Guirne Creith (1907-1996) was both highly eccentric and notoriously careless about her music. Even though a number of her major works were performed by leading musicians and orchestras, some getting multiple performances and glowing reviews, and even though she lived entirely in the recorded music era, virtually all her music has been lost to posterity. She was born Gladys Mary Cohen, had five different legal names during her life and had a few pieces published under a sixth name. She quit playing piano and composing in 1952 after an accidental hand injury, retrained as a singer and made a living as a voice teacher under a new name, and then abruptly ceased all music activity a decade later to become a food writer and wine critic. Even her two sons had no idea she had ever been a composer until her violin concerto was rediscovered. Guirne Creith was the name under which she composed almost her entire output.

Creith insisted that scores and parts be returned to her after each performance, and never made any effort to have her music published. Although she was persistent in seeking performances of her music in the UK, she declined all offers of foreign performances except for a single performance of her early symphonic poem Rapunzel in the United States. None of her music was recorded during her lifetime. Unfortunately, she was also rather disorganized and had a tendency to physically misplace her own scores even while she was actively composing. At her death in 1996, everything she had ever composed was missing, with the exception of the three songs published in 1956 and two additional songs published earlier.

Creith's violin concerto was composed in 1935 and first performed in 1936. It was performed by a leading soloist of the era with a major orchestra, namely Albert Sammons with the BBC Symphony Orchestra -- and then it vanished, the score and parts disappearing before a second performance could be arranged. The concerto was rediscovered in 2007 in a piano shop that was going out of business, in a box marked "all contents 2 pounds." The first modern performance and the first recording both took place in 2009.

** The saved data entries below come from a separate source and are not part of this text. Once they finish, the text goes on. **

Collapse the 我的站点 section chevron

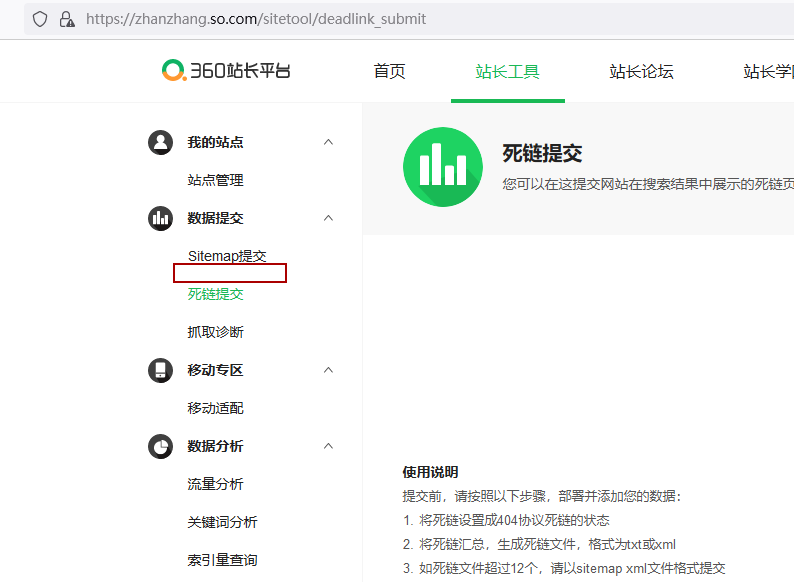[x=328, y=142]
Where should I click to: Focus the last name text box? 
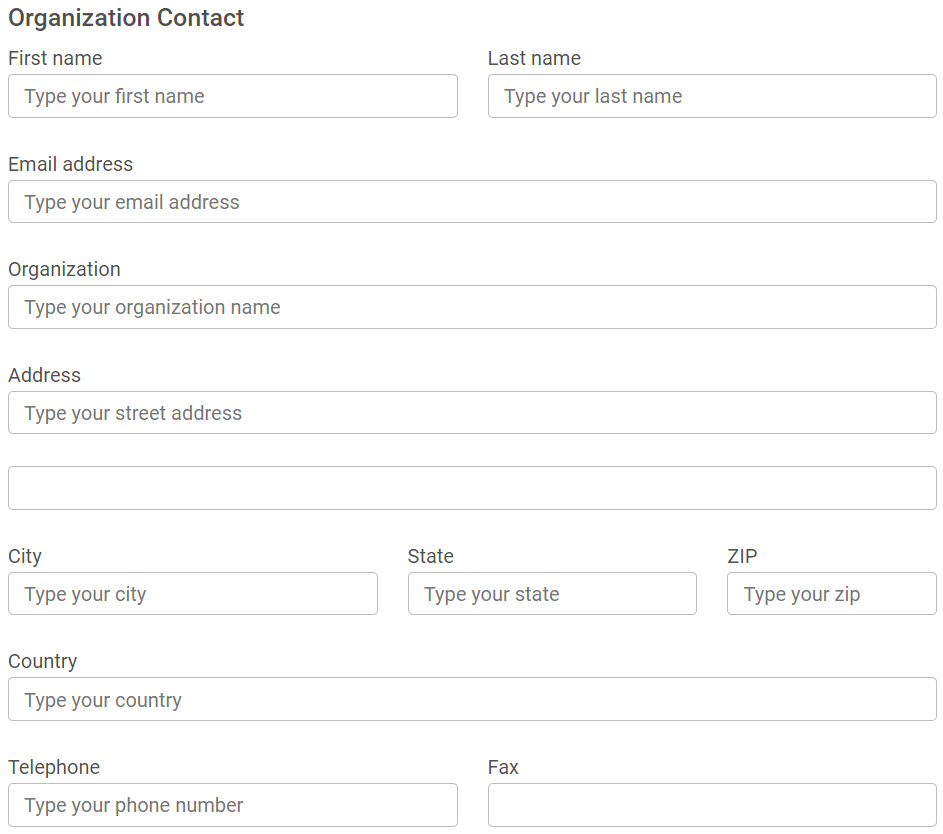point(712,96)
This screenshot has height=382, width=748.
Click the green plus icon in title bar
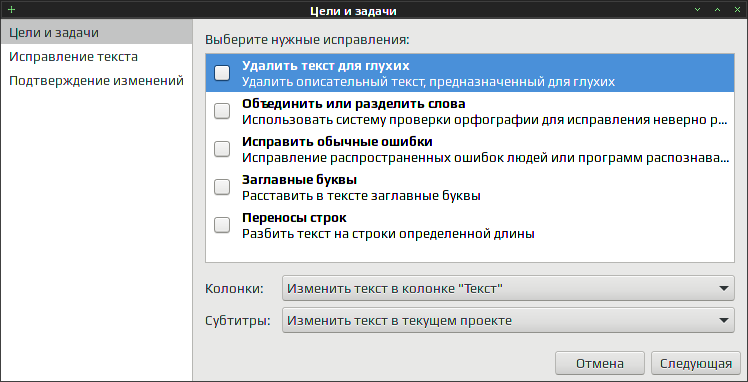coord(11,10)
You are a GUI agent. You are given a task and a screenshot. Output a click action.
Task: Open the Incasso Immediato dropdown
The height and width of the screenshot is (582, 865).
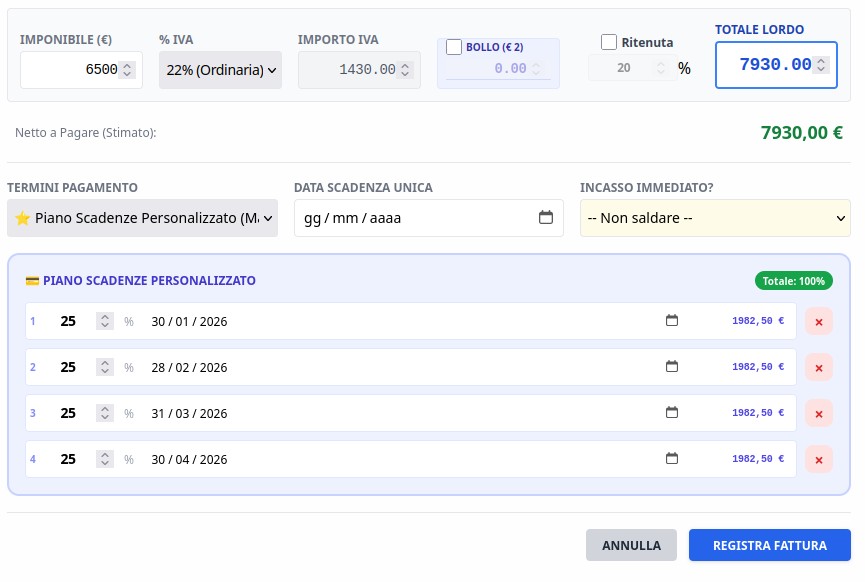[x=715, y=218]
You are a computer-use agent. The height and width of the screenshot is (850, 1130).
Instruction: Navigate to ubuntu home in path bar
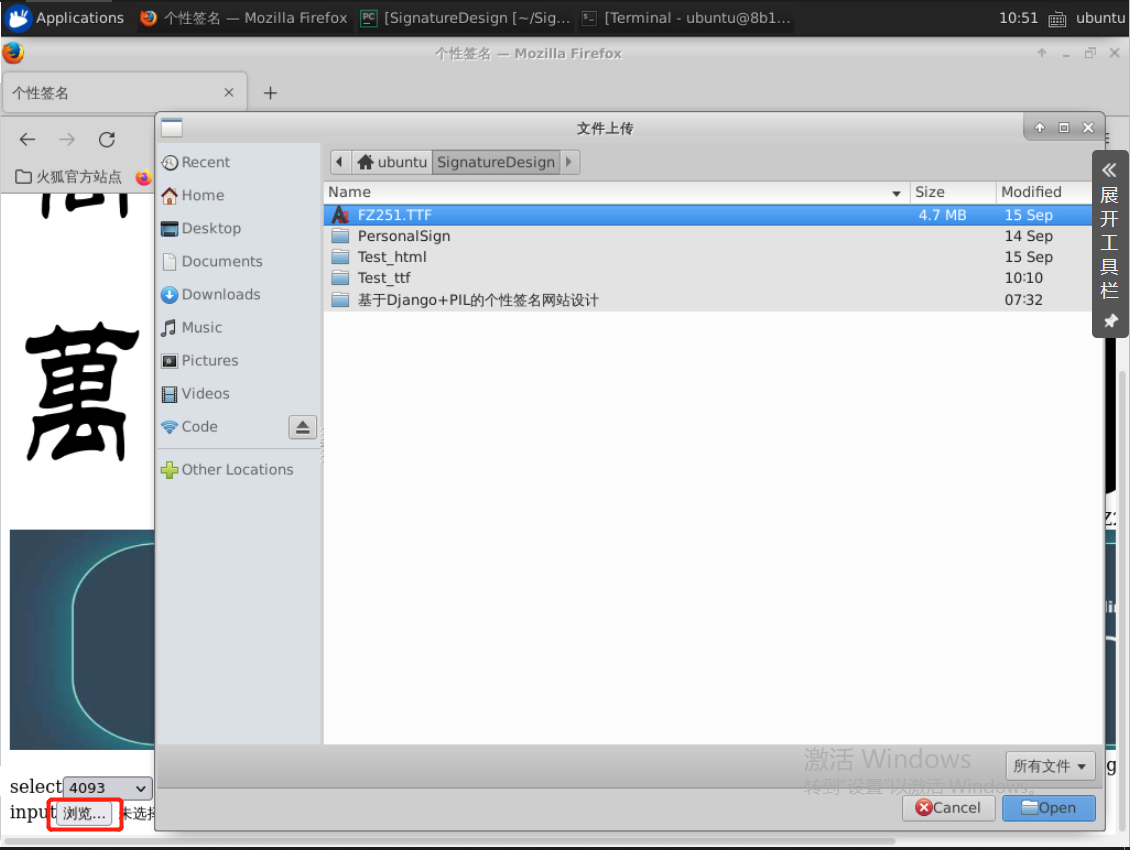click(x=392, y=162)
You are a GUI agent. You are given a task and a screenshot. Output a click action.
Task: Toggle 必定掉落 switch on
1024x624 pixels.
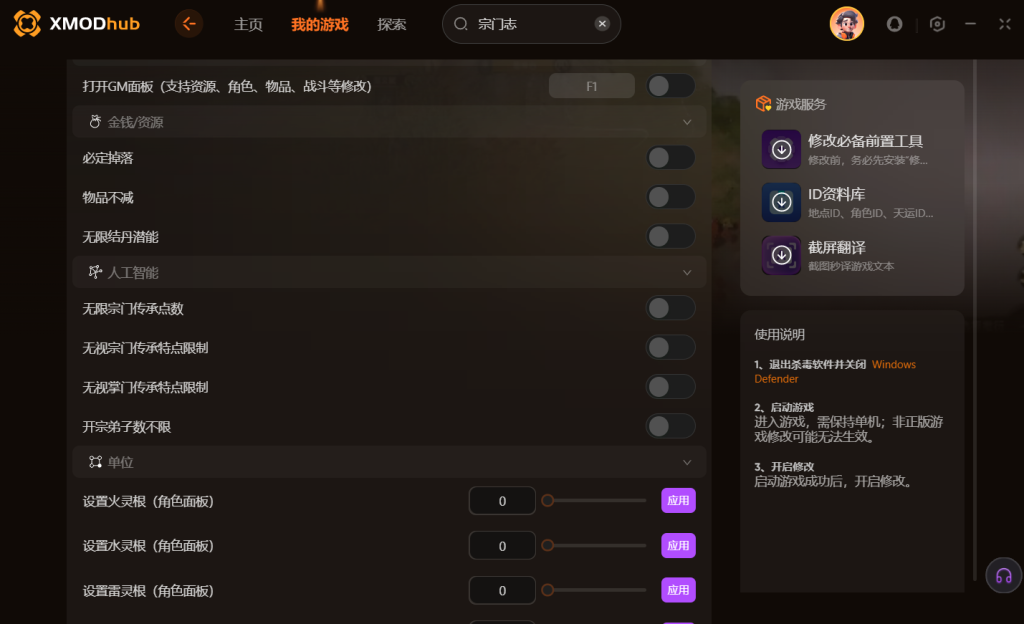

This is very much a late Romantic violin concerto. In contrast to Creith's contemporaries of the English pastoral school, her concerto tends toward dense, chromatic harmonies, shimmering textures, and long, flowing lines, somewhat reminiscent of Richard Strauss or late Elgar but very much in its own style. A tempestuous first movement runs without interruption into a haunting, questioning slow movement, and finally into a colorful rondo with hints of Scottish fiddle in its rhythms and modal language.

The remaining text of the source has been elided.